- **Datos del ejercicio**
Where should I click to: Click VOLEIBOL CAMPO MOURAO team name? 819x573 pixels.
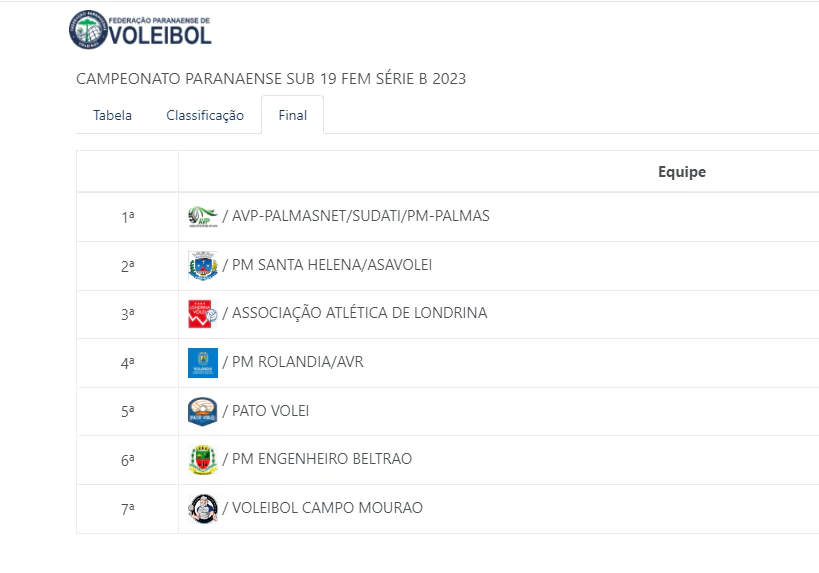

--

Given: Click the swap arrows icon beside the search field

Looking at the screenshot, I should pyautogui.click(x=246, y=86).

==

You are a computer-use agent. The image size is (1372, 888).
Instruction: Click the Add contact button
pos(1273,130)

- **Enunciado**
Cambia "agent" por "assistant" en el tramo que va desde la línea que contiene "You are a computer-use" hasta la que contiene "pos(1273,130)", ambas incluidas. Copia solo esas líneas y deja todo lo demás igual.

- **Respuesta**
You are a computer-use assistant. The image size is (1372, 888).
Instruction: Click the Add contact button
pos(1273,130)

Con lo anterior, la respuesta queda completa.